La bellezza di questi tracciati urbani deriva anche dal fatto che non sono stati disegnati come una linea sul foglio. Sono sorti spontanei nel corso dei secoli, mutando aspetto con il rinnovarsi delle case e dei palazzi. E ognuna di queste abitazioni è stata protagonista di storie grandi e piccole. "Un'altra cosa che mi piace della via è questo palazzo rosso» dice ora la scrittrice. «Prima era un albergo: mi sembra che vi si fermò anche Goethe. Ho saputo che nel 1859 vi soggiornò una famigliola di americani che il 20 giugno assistette all'insurrezione del popolo contro il dominio papale. Il borgo 20 giugno è tuttora, e stranamente, una zona popolare e anticlericale, tanto che quando è venuto di recente il pontefice a Perugia lì hanno organizzato una contro-manifestazione. Ebbene questi americani scrissero a casa raccontando della repressione delle truppe pontificie che avevano soffocato in un bagno di sangue la rivolta. Così, sembra, fu grazie a queste lettere, scritte da testimoni casuali e inconsapevoli, che la notizia arrivò ai giornali annullando il tentativo del potere papalino di mettere tutto a tacere».
Siamo arrivati alla fine della discesa, dove la strada pedonale di Sant'Ercolano si immette nel trafficato viale Indipendenza. Sull'angolo si trova la bella chiesa gotica dedicata a questo santo locale. «Nel 548 d.C. - ci racconta ora Sereni - la città era cinta d’assedio dai, goti del re Totila e la popolazione ridotta ormai allo stremo.

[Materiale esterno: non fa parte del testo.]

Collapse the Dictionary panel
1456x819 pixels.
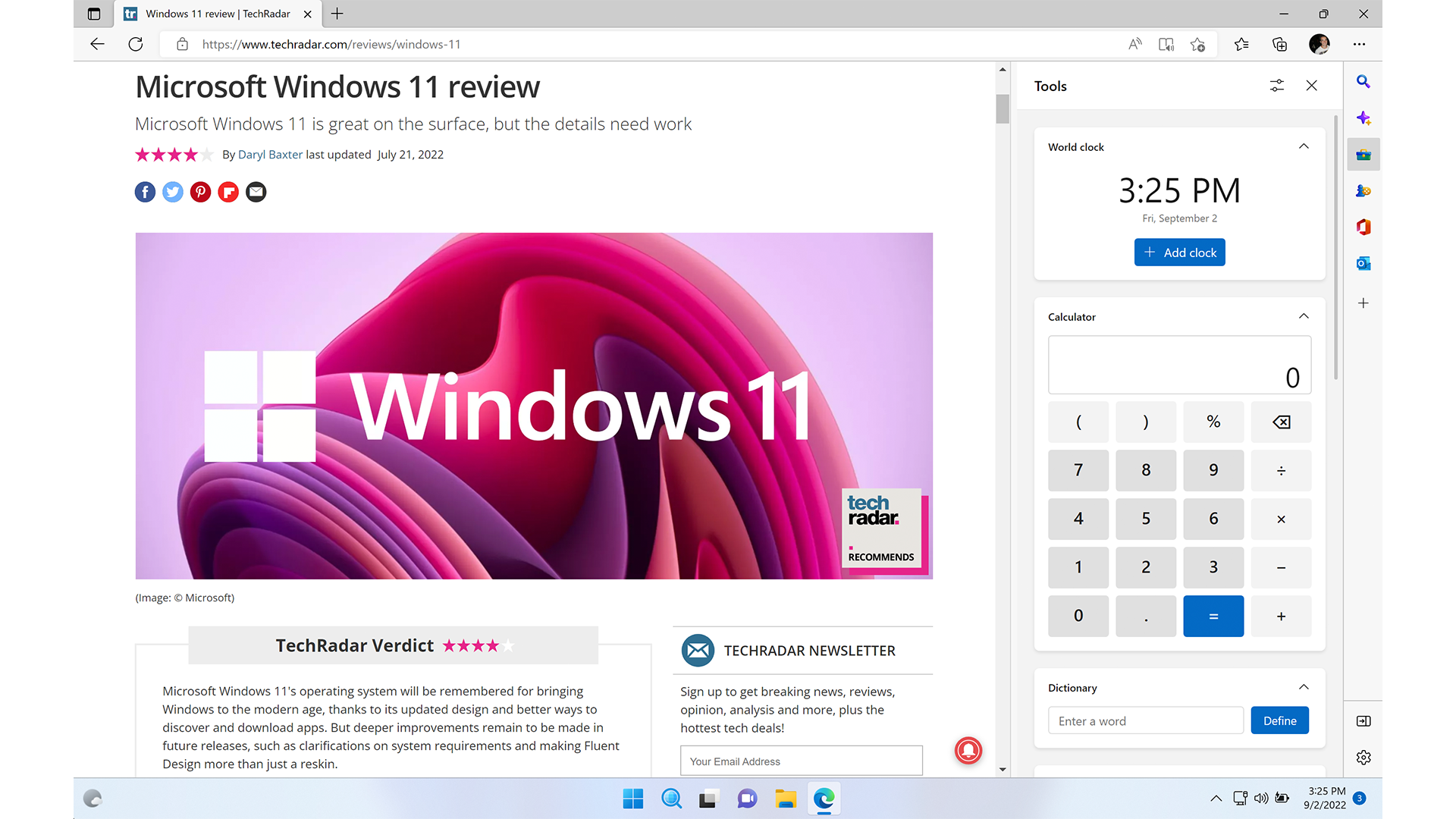(x=1304, y=687)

Ercolano, vescovo della città, tra lo stupore generale degli affamati concittadini, ordinò che l'ultimo sacco di grano venisse dato in pasto all'ultimo vitello rimasto. E poi fece uscire dalle mura la bestia che venne subito presa e squartata dagli assalitori. I barbari avrebbero dovuto desistere dall'assedio, immaginando di chissà quali provviste fossero ancora in possesso i perugini se potevano permettersi di rimpinzare un bue col grano. Però i barbari non caddero nel tranello se è vero che - come descrivono le tele seicentesche di Mattia Salvucci poste sopra l'altare .della chiesa,poi entrarono,nella città e decapitarono il vescovo. Comunque Ercolano, martire, fu fatto santo. A me ha sempre colpito il fatto che non lo sia diventato perché aveva prodotto un miracolo “miracoloso”; non moltiplicò il grano e i vitelli. In realtà è una sorta di Ulisse in sedicesimo, uno furbetto insomma. Quest'anima sostanzialmente laica del santo mi piace molto». .

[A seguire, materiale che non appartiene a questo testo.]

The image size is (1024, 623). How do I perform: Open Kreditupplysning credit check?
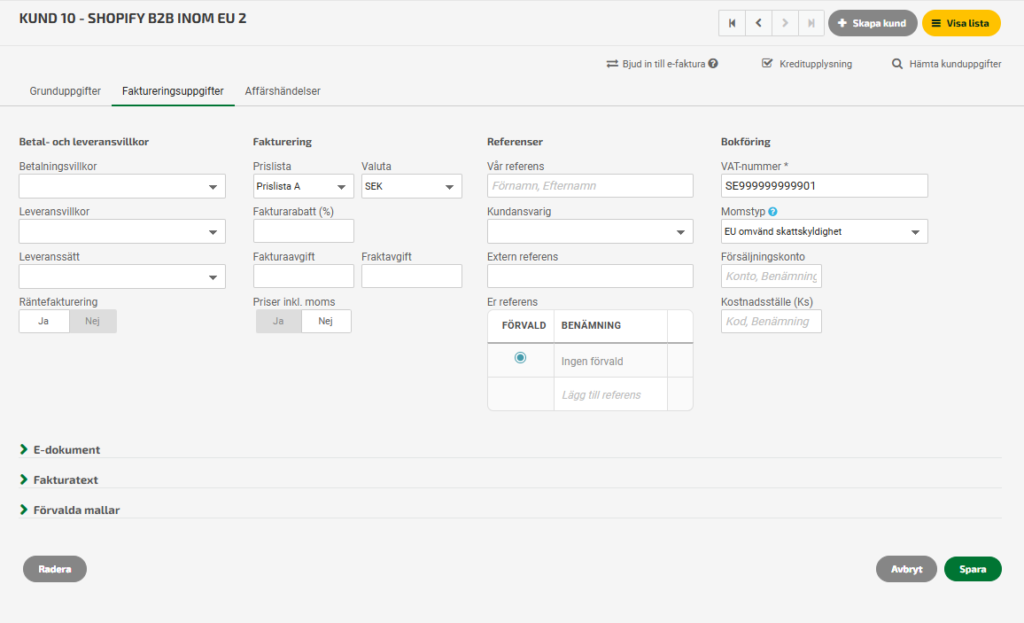pos(806,64)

Fine dell'intervista e della visita guidata. Ma «ci sono altre due cose» aggiunge Clara Sereni «che mi hanno sempre colpito di questa strada: la prima è che qui. ma non so bene dove, sino al 1901 si riuniva una ricca confraternita laicale che, tra le altre cose, si prendeva cura del manicomio. E io sono venuta a Perugia per occuparmi dello stesso argomento. La seconda è che qui, proprio davanti all'edicola, quando giunsi in città per la prima volta, di novembre, sentii l'odore del forno a legna, che è una cosa che mi commuove molto. Penso di rimanere ad abitare a Perugia e siccome, per varie ragioni, ho cominciato a fare il pane, cercherò una casa col forno a legna».